Although bad breath or “doggy breath” is the most obvious sign of a problem, many pet owners fail to recognize it as an indicator of dental problems until it’s too late. As part of a good dog dental care routine check your dog’s mouth at the slightest sign of a persistent offensive odor. Other indications can be decreased appetite and weight loss, a change in chewing habits, lethargy, and pawing of the mouth or the face. What should I do if my dog's mouth shows signs of gum disease? Dog dental care starts by checking your dog’s mouth regularly. If you see any of these signs call your vet to schedule a dental exam. Your dog may just need a routine cleaning. The cleaning process is performed under general anesthesia. If the condition is minor, it’s not much different than a dental cleaning that you or I would have done. Your dog’s teeth will be scaled to remove tartar above and below the gum line and then they will be polished. Since your dog can’t rinse and spit the mouth area will be flushed to clear it of any loosened debris.
If the condition is more serious your vet may need to administer an antibiotic to clear up any gum infection before cleaning your dog’s teeth. Blood work will usually be taken so that your vet can determine if the infection has spread into the bloodstream. If the disease is in the advanced stages your vet may also need to extract some teeth. Whatever the outcome, your dog is sure to feel a lot better after receiving some much needed dog dental care. Remember to regularly inspect your pet's mouth, schedule periodic dental check ups, and perform routine home dental care.

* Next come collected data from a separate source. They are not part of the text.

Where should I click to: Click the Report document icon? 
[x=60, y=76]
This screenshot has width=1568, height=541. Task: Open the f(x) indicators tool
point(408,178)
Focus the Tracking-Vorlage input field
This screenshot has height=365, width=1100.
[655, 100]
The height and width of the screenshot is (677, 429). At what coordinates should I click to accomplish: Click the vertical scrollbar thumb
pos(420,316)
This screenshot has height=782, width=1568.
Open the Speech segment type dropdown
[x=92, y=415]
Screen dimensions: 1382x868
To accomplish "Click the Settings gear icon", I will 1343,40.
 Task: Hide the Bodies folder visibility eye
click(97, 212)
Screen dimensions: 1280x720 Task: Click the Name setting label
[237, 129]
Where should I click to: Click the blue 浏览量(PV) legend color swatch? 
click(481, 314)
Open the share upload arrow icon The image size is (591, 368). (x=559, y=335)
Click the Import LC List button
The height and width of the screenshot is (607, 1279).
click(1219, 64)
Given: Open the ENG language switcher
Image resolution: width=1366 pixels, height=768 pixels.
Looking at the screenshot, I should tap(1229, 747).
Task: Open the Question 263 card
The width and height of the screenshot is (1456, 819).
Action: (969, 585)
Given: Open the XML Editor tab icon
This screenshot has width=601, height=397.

How important is home dog dental care? Regular cleanings by your vet followed up by a home dental care program can help keep your dog’s mouth healthy and disease free. Even if your dog’s teeth are currently in good condition a preventative home dental care routine is essential to your dog’s health. If not regularly removed, plaque and tartar build up can progress very quickly into full blown periodontal disease. If you’re new to dog dental care ask your vet to show you how to brush your dog’s teeth. Also find out if there is anything else that your vet would recommend adding to your dog’s preventative home dental care routine.
One recommendation is to entice your dog to chew. Daily chewing exercises will help remove food debris and prevent tartar build up. They're also great for relieving boredom and separation anxiety. So put your pet to work. Give your dog plenty of fun and yummy real bones, dental dog chew toys, and edible dog chews as part of your home dog dental care routine. Do I need to brush my dog's teeth? The most direct method of preventative dog dental care is brushing your dog’s teeth regularly. Vets usually recommend that you brush your dog’s teeth at least two times a week. If your dog is prone to dental disease you may need to do this more often. What should I use to brush my dog's teeth? If you have a young puppy introducing a tooth brushing routine will probably be much easier then if you have an adult dog.